On June 1, 1969, Nathaniel Garfield and Thomas McSherry formed McSherry Associates, LP (the partnership), a New York limited partnership. The purpose of the partnership was to finance, research, and develop a variety of mechanical patents. Mr. McSherry, the general partner, had a 51-percent equity interest, and Mr. Garfield, after making an initial $25,000 contribution, was a limited partner with the remaining 49-percent equity interest. On July 10, 1969, Thomas McSherry filed an application with the U.S. Patent Office for his invention, the expansible fastener. At the time of his application, Mr. McSherry also recorded an assignment to the partnership of all patent rights relating to the expansible fastener.

On September 18, 1970, Mr. McSherry and Mr. Garfield incorporated Mechanical Plastics Corp. (MPC). Upon formation of the corporation, the partnership owned 74 shares of MPC stock, and J. Wolfe Golden, another investor, owned the remaining 26 shares. On September 22, 1970, Mr. McSherry signed an employment agreement with MPC providing him with an annual salary and royalties relating to his inventions. Also on that date, MPC's board of directors held a special meeting at which they executed a shareholders' agreement. The shareholders' agreement delineated the shareholders' rights and restricted the transfer of company stock.

On October 10, 1970, the partnership and MPC executed an assignment agreement, which assigned the rights to the expansible fastener (i.e., for which a patent application was pending) from the partnership to MPC. In consideration of the transfer of patent rights, MPC was obligated to make payments to the partnership of 4 percent of the gross proceeds from the sale of expansible fasteners.

On October 10, 1970, the partnership dissolved. Thereafter, Mr. McSherry owned 38 percent, and Mr. Garfield owned 36 percent of MPC shares. Pursuant to the dissolution agreement, all shares of MPC owned by the partnership were distributed to Mr. McSherry and Mr. Garfield. The dissolution agreement further provided that Mr. McSherry and Mr. Garfield would each receive 50 percent of MPC's payments due to the partnership. In addition, the assignment agreement provided that, upon dissolution of the partnership, payments relating to the expansible fastener were to be made directly to Mr. McSherry and Mr. Garfield.

On March 28, 1972, the U.S. Patent Office granted the patent for the expansible fastener, and, thereafter, Mr. McSherry and Mr. Garfield began to collect royalty payments from the sales of the device. From 1978 through 1985, petitioner and Mr. McSherry made joint assignments to MPC of the rights relating to various inventions (i.e., for which patent applications were pending).

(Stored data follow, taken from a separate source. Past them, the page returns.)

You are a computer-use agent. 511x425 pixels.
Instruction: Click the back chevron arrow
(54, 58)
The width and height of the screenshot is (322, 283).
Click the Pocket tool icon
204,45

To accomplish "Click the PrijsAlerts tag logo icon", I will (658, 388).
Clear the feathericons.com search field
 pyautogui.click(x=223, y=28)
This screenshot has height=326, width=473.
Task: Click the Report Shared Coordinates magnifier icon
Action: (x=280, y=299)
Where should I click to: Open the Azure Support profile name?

Petitioners timely filed their joint Federal income tax returns relating to 2000, 2001, and 2002. On December 2, 2004, respondent issued petitioners a notice of deficiency in which he determined that income reported by petitioners as long-term capital gain (i.e., in the amounts of $247,977, $224,962, and $339,560 relating to 2000, 2001, and 2002, respectively) was ordinary income. Respondent further determined that petitioners were liable for a section 6662 penalty relating to 2000, 2001, and 2002.

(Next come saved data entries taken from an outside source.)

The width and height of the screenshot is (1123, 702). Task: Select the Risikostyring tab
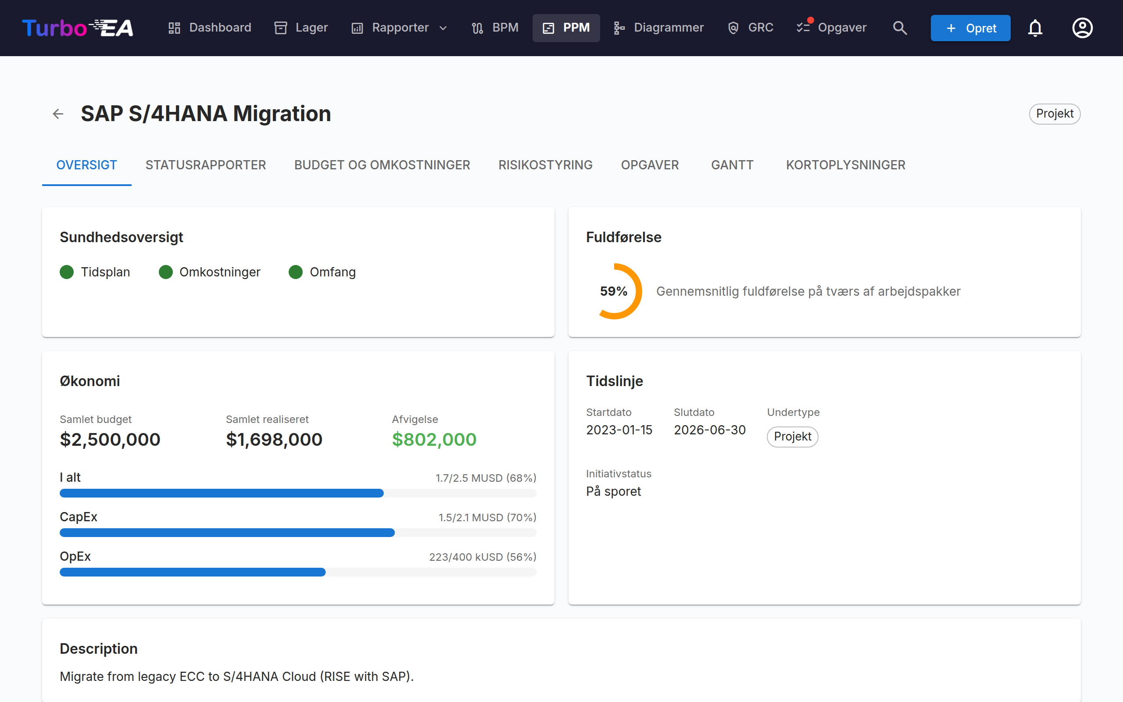(x=545, y=165)
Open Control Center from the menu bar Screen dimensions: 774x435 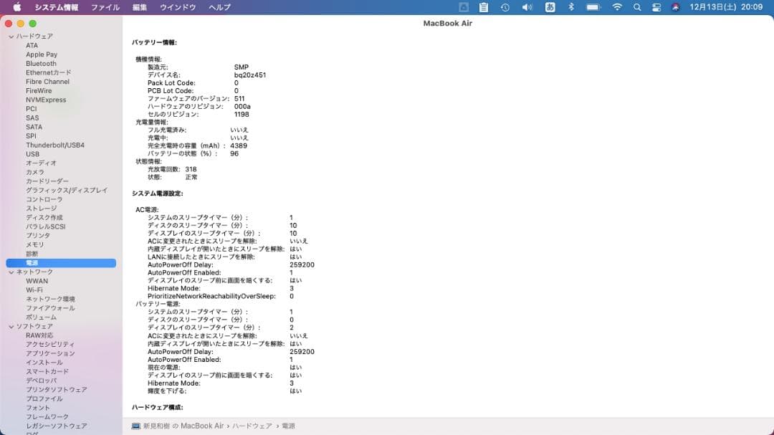click(x=656, y=6)
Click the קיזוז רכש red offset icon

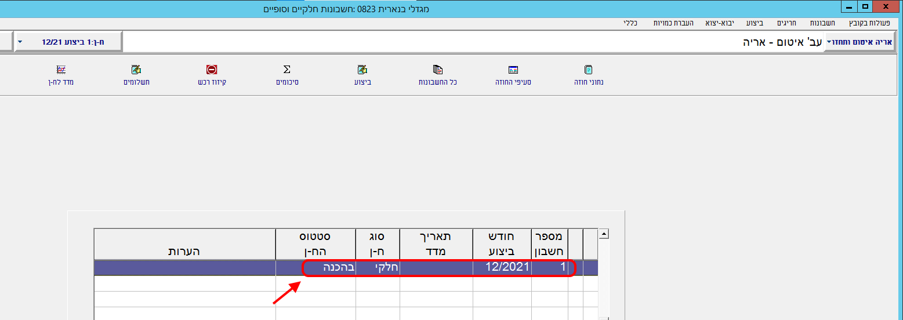click(x=212, y=70)
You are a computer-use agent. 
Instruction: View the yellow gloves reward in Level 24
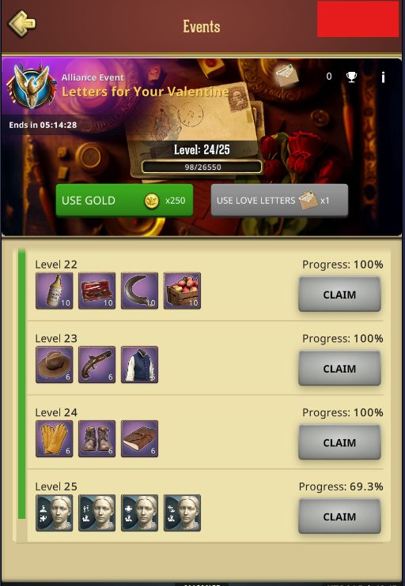coord(55,439)
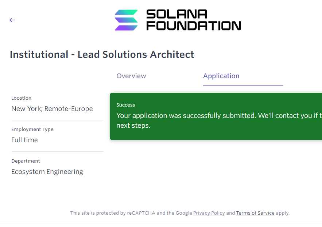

On March 1, 2005, petitioners, while residing in Purchase, New York, filed their petition with the Court.

OPINION

Petitioners contend that, pursuant to section 1235, income reported by petitioners in the amounts of $247,977, $224,962, and $339,560 relating to 2000, 2001, and 2002, respectively, qualifies for long-term capital gain treatment. Section 1235(a) provides that a transfer of property consisting of all substantial rights to a patent is considered a sale or exchange of a capital asset held for more than 1 year (i.e., a long-term capital asset), regardless of how long the transferor actually held the rights to the patent. Long-term capital gain treatment, however, is not available pursuant to section 1235 if such a transfer is made to a related person as defined in section 267(b). See sec. 1235(d). For purposes of section 1235, a corporation and an individual owning more than 25 percent of such corporation are related persons. Sec. 267(b)(2).

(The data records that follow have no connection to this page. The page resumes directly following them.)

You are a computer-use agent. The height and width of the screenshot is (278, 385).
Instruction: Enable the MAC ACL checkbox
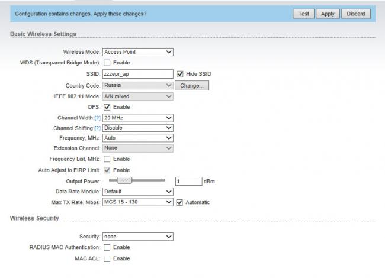pyautogui.click(x=107, y=258)
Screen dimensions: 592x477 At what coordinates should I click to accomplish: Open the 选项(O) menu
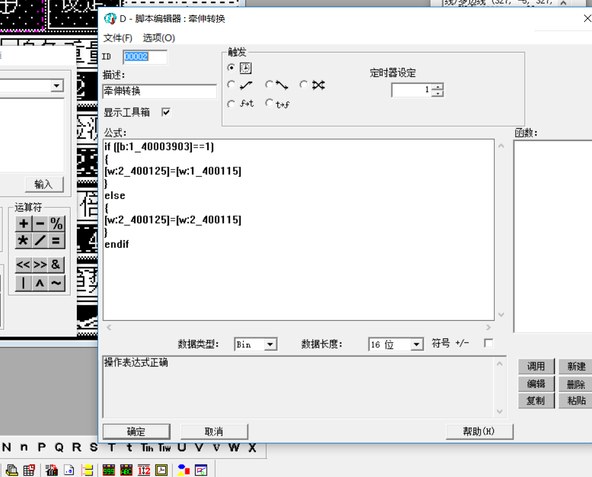pyautogui.click(x=159, y=38)
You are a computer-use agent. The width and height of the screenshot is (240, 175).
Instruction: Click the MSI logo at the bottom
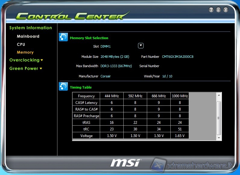coord(125,163)
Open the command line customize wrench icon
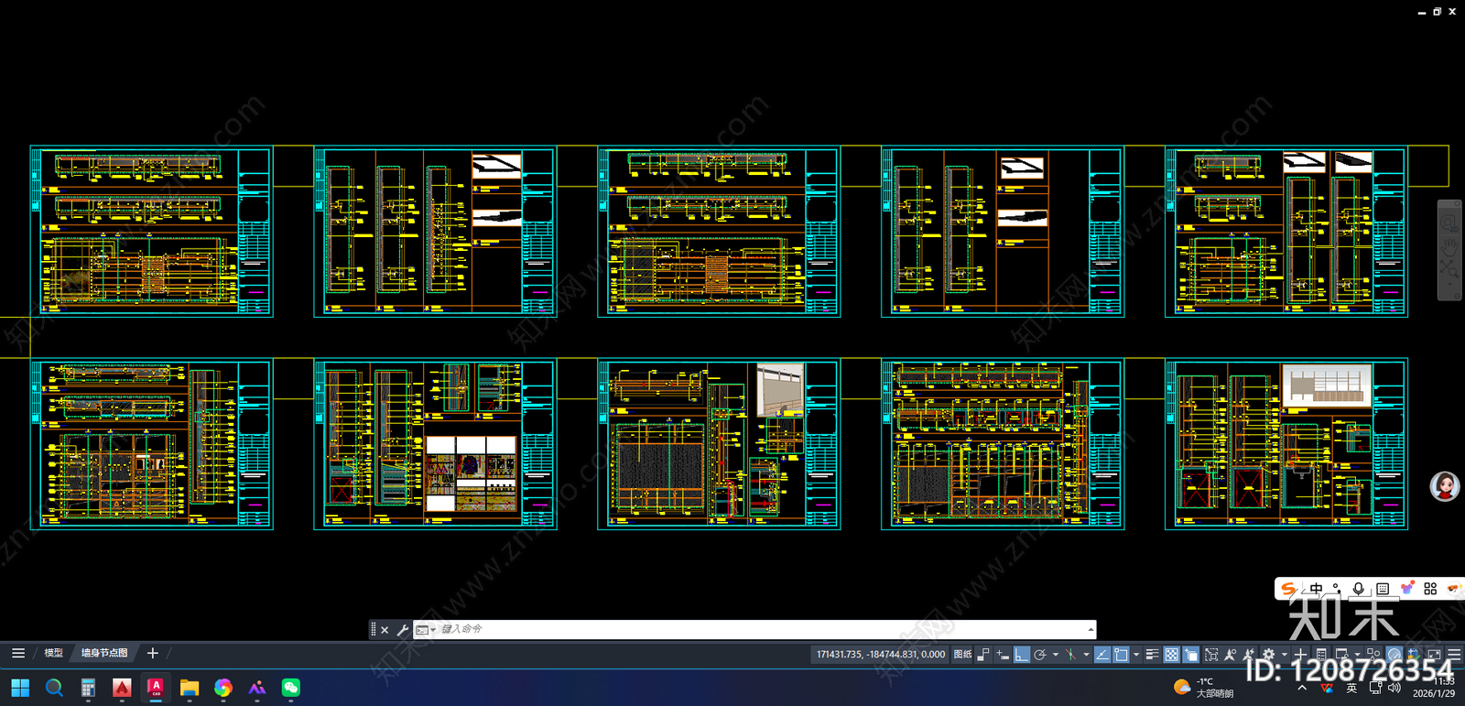 (x=402, y=630)
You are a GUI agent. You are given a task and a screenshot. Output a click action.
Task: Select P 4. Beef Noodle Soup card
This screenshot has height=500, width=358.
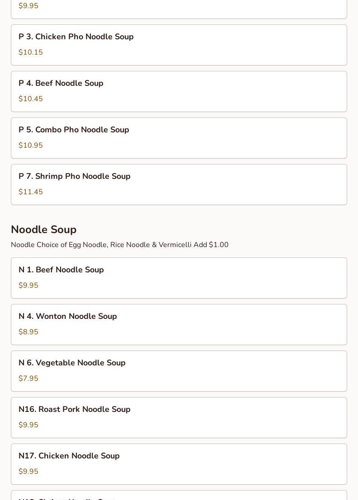tap(179, 92)
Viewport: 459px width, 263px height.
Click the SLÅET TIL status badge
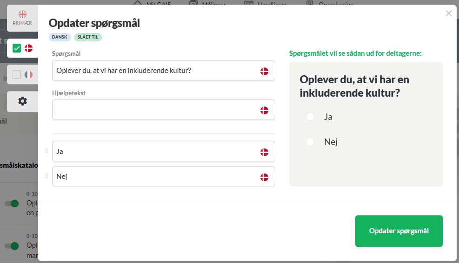point(88,37)
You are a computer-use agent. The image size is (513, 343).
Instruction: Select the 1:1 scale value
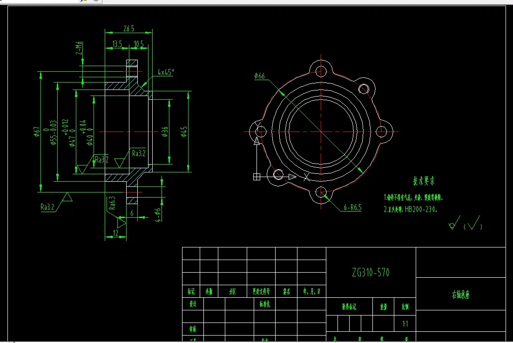click(x=405, y=324)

The patent rights to the expansible fastener were transferred to the partnership by Mr. McSherry on July 10, 1969, the same date that he filed an application with the U.S. Patent Office. On that date, Mr. Garfield was an equity partner in the partnership but did not hold any patent rights associated with the expansible fastener. Mr. Garfield transferred all of his patent rights to MPC after October 10, 1970. On that date, and thereafter, Mr. Garfield had a 36-percent interest in MPC. Because Mr. Garfield owned more than 25 percent of the stock of MPC, he and MPC were related persons. Secs. 267(b)(2), 1235(d)(1). Thus, pursuant to section 1235, royalty payments from MPC to Mr. Garfield do not qualify for long-term capital gain treatment. Petitioners contend that Mr. Garfield and Mr. McSherry signed a forbearance agreement in 1969 that transferred to the partnership all substantial rights to any patents; that this transfer qualifies for long-term capital gain treatment pursuant to section 1235(a); and that upon formation of MPC in 1970, the terms of the purported forbearance agreement carried over to the shareholders of MPC, thereby qualifying the reported income for capital gain treatment pursuant to section 1235. We reject petitioners' contentions because there is insufficient credible evidence to establish the existence of a forbearance agreement.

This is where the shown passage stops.